(Data for processing)

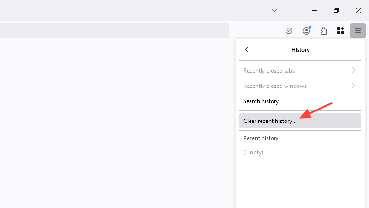This screenshot has width=369, height=208.
Task: Minimize the Firefox window
Action: [314, 10]
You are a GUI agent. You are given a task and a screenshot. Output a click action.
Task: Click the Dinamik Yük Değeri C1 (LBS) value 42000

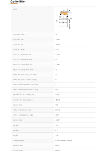point(57,95)
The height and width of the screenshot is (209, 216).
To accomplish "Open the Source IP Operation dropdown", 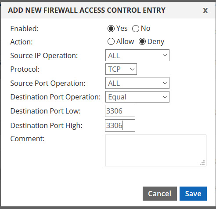I will [137, 55].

(End Data for processing)

_Task to complete:_ All that should be printed is the run of lines above from the one with "You are a GUI" through the one with "The height and", both included, exactly as given, with pictures left out.

_Expected answer:_
You are a GUI agent. You are given a task and a screenshot. Output a click action.
Task: Click the Dinamik Yük Değeri C1 (LBS) value 42000

point(57,95)
The height and width of the screenshot is (209, 216).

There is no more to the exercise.